Thursday, August 19, 2004

disease

i worked for three years in a rotting, car-exhaust-fumigated, seismically unsafe office. we never dusted. every time i reached down to pick something up from under the desk my fingers came up black.

we recently moved to a brand new office building. they had barely painted over the sheetrock tape. some of the ceiling panels were still pushed aside, bundles of fiberoptic hanging down like the guts of an eviscerated deer.

my hippie voodoo doctor made me clutch a small glass vial full of clear liquid to my heart and pushed down on my arm. "yep - that new office is poisoning you with formaldehyde fumes."

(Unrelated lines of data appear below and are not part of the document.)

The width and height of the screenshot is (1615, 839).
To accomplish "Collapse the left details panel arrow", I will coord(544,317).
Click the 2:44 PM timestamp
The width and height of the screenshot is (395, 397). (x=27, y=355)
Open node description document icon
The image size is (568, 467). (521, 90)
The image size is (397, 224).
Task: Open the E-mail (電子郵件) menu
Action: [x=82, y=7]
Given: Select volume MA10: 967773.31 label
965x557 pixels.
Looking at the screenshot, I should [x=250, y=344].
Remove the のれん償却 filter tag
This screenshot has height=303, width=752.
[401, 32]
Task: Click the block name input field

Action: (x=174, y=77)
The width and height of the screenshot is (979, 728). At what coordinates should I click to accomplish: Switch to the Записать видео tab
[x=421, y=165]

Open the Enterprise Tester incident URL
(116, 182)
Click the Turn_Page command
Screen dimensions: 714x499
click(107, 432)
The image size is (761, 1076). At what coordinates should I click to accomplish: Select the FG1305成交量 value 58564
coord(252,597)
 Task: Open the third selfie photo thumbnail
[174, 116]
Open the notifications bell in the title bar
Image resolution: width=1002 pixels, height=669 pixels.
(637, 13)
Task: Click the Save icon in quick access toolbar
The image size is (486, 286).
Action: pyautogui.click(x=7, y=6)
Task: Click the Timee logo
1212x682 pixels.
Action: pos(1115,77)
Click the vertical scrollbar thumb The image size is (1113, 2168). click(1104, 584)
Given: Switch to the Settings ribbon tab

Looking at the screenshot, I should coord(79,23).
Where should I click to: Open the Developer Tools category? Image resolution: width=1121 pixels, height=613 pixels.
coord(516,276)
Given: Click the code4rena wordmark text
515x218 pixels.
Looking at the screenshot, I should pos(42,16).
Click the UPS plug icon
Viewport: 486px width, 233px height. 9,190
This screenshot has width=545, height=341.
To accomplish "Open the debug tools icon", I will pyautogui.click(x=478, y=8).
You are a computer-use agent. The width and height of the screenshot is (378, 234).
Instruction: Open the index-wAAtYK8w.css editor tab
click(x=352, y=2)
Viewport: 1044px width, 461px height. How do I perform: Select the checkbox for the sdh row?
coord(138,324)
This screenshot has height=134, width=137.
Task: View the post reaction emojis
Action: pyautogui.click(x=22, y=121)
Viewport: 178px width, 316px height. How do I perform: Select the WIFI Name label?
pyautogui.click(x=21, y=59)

i guess what i'm trying to say is - just because it's new doesn't mean it's good for you. that new marketing plan. that new district manager. that new catchy corporate buzzphrase, like "total quality!" or "culture of service!"

ask what the oldest, bitterest, most hidebound old fucker in your organization thinks should happen. of course, you won't, because you think you know what's good for your organization. fine then. don't come running to me when by playing it safe, you continue to play with the little leagues.

as soon as you're ready to move out into deeper waters, where the scary sharkasauruses swim - ask that bitter old man in the boiler room. he will teach you how to land that motherfucker with a paperclip dangling from a thread.